1. Basic Analysis Lab
2. Organic Conservation Lab
3. Biology Lab
4. Environmental Monitoring & Control Lab
5. Inorganic Conservation Lab
6. Historical Architecture Conservation Lab
7. Sample Preparation Lab
8. Computed Tomography Lab
9. Chromatography-Mass Spectrometry Lab

The studios are:

1. Conservation Studio for Ceramics : Enamel Conservation, Ceramics Conservation, Stone Conservation
2. Packaging Studio for Packaging : Package Design and Making
3. Restoration Studio for Inlay Work : Restoration of Inlay Works.
4. Restoration Studio for Lacquer: Lacquer Restoration
5. Restoration Studio for Woodware : Furniture Restoration, Wooden Sculpture Restoration,
6. Conservation Studio for Textile : Textile Conservation
7. Restoration and Replication Studio for Bronzeware : Bronzeware Conservation
8. Studio for the Mounting of Calligraphy and Painting
9. Replication Studio for of Calligraphy and Painting
10. Restoration Studio for Timepiece: Timepiece Restoration
11. Studio for Digital Replication
12. Studio for Diverse Arts: Thangka Restoration, Mural Restoration, Oil Painting Restoration

==Administration==
The curator of the museum is Wang Xudong, formerly director of Dunhuang Research Academy.
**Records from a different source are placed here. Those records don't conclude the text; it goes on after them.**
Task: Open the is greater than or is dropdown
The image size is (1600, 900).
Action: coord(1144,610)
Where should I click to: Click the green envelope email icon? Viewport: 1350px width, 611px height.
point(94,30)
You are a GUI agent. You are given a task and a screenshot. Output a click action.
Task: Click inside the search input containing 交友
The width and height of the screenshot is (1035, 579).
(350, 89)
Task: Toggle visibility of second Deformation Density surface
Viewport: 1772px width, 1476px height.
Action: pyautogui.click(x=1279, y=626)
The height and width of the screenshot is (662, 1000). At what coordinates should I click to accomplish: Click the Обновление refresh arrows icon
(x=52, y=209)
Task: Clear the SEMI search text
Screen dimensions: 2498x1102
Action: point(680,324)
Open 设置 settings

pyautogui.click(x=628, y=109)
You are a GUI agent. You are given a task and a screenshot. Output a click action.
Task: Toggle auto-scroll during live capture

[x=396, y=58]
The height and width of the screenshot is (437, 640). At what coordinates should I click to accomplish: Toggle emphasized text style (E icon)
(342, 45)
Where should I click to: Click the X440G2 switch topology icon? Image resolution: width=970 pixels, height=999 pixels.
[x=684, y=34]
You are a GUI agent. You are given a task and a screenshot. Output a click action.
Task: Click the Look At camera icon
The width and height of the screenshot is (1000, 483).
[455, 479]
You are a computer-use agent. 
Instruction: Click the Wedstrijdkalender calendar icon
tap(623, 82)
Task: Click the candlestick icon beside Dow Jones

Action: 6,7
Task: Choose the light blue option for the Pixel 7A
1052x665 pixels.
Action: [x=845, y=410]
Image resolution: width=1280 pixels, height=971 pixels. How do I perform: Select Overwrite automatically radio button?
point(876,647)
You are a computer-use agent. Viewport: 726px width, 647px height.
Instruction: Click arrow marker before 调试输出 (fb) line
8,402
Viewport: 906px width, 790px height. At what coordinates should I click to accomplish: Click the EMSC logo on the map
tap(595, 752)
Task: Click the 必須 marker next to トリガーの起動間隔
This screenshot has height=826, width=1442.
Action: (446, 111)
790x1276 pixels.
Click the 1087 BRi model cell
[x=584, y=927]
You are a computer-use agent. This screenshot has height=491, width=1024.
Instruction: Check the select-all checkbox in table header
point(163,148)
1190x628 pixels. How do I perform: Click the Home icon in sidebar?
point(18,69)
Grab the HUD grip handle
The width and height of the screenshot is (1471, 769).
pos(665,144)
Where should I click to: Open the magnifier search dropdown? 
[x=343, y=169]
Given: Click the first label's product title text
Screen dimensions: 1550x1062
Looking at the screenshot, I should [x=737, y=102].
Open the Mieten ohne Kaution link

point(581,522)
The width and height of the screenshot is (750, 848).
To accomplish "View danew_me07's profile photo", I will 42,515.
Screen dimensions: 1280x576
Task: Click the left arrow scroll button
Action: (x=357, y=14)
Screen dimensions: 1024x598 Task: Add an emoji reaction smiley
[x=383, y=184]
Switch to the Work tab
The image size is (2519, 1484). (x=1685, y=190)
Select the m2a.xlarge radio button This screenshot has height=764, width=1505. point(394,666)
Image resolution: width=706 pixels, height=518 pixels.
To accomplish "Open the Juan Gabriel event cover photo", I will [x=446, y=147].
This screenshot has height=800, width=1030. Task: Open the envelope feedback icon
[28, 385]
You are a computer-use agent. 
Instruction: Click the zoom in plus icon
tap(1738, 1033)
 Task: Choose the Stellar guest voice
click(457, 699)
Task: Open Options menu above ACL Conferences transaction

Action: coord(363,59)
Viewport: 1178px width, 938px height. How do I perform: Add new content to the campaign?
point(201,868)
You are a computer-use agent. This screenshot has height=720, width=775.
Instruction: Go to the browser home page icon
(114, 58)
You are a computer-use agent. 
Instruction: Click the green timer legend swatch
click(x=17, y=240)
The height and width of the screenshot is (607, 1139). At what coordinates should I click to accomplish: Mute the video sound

His predecessor Shan Jixiang is well reputed for his many reforms of the institution.

==Satellite and sister museums==
- Kulangsu Gallery of Foreign Artifacts from the Palace Museum Collection in Kulangsu, Xiamen.
- Northern Branch of the Palace Museum in Xibeiwang, Haidian, Beijing, under construction since December 2022.
- Hong Kong Palace Museum in Hong Kong, opened in July 2022.
- National Palace Museum, in Taipei, Taiwan, shares the same root but split after Chinese Civil War

==Performance==
- Live Performance concert venue
The Forbidden City has also served as a performance venue. However, its use for this purpose is strictly limited, due to the heavy impact of equipment and performance on the ancient structures. Almost all performances said to be "in the Forbidden City" are held outside the palace walls.
- In 1997, Greek-born composer and keyboardist Yanni performed a live concert in front of the Forbidden City the first modern Western artist to perform at the historic Chinese site. The concert was recorded and later released as part of the Tribute album.
- Giacomo Puccini's opera, Turandot, the story of a Chinese princess, was performed at the Imperial Shrine just outside the Forbidden City for the first time in 1998.
- In 2001, the Three Tenors, Plácido Domingo and José Carreras and Luciano Pavarotti, sang in front of Forbidden City main gate as one of their performances.
- In 2004, the French musician Jean Michel Jarre performed a live concert in front of the Forbidden City, accompanied by 260 musicians, as part of the "Year of France in China" festivities.